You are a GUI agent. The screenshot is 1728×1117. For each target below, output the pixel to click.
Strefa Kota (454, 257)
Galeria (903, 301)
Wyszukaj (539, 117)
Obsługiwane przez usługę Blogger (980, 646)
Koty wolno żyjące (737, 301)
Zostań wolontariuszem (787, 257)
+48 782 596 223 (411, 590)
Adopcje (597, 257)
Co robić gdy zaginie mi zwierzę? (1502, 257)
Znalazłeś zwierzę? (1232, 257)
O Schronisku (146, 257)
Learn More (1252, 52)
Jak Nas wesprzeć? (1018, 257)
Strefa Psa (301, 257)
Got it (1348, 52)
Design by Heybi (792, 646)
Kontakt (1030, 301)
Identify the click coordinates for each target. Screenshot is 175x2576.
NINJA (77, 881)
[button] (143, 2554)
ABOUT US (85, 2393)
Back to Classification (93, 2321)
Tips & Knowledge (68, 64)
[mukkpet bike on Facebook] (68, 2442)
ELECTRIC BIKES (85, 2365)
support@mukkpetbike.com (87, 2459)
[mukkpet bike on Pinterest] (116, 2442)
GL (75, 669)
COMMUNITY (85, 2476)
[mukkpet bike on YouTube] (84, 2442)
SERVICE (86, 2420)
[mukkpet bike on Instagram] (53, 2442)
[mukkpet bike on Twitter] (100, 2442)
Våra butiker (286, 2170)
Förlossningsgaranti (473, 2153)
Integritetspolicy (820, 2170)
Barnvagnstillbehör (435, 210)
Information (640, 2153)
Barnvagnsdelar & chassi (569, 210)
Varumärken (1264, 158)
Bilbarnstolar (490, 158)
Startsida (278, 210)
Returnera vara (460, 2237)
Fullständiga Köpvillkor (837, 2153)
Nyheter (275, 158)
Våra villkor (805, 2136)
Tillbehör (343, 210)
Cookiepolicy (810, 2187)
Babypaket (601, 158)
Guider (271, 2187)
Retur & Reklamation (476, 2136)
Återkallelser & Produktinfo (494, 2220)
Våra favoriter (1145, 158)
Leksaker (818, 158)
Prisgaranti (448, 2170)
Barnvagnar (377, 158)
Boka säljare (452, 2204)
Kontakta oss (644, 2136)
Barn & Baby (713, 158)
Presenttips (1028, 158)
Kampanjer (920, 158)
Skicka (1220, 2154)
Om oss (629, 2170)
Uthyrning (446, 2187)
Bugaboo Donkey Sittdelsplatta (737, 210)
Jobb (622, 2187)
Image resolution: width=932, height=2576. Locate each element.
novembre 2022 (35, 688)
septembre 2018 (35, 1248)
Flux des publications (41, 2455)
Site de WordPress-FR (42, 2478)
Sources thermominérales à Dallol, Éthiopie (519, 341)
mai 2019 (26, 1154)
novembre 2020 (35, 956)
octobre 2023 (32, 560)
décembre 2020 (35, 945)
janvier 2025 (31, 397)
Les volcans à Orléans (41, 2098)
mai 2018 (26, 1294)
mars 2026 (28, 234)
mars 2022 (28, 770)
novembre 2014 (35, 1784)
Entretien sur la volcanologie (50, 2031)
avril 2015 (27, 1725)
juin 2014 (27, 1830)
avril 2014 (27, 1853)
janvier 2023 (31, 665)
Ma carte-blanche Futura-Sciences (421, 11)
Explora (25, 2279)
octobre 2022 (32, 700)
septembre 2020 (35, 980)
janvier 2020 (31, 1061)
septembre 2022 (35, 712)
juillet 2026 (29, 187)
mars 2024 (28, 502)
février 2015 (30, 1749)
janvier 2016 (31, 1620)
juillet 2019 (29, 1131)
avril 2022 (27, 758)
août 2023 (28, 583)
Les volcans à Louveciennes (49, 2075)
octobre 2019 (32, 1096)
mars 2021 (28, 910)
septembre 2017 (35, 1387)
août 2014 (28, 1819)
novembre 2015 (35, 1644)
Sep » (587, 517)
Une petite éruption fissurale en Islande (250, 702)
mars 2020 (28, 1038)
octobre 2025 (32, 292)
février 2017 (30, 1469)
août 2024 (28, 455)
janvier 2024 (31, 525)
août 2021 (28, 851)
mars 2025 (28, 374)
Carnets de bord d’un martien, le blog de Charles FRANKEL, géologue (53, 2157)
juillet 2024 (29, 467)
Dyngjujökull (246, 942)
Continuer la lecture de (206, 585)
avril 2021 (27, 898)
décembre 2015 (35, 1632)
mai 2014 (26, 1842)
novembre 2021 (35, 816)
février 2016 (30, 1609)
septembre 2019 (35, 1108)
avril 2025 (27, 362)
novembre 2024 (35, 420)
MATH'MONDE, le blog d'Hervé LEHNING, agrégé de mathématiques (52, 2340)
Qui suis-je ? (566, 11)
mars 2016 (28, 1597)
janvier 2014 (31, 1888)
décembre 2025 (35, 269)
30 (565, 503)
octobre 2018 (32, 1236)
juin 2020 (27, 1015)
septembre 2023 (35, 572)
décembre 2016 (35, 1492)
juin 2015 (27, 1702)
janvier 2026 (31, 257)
============
## Task to carry out
Please transcribe only the lines in the records above running from the line that has "mars 2021 (28, 910)" through the line that has "avril 2021 (27, 898)", both included, exactly as they appear.

## Reply to the task
mars 2021 (28, 910)
septembre 2017 (35, 1387)
août 2014 (28, 1819)
novembre 2015 (35, 1644)
Sep » (587, 517)
Une petite éruption fissurale en Islande (250, 702)
mars 2020 (28, 1038)
octobre 2025 (32, 292)
février 2017 (30, 1469)
août 2024 (28, 455)
janvier 2024 (31, 525)
août 2021 (28, 851)
mars 2025 (28, 374)
Carnets de bord d’un martien, le blog de Charles FRANKEL, géologue (53, 2157)
juillet 2024 (29, 467)
Dyngjujökull (246, 942)
Continuer la lecture de (206, 585)
avril 2021 (27, 898)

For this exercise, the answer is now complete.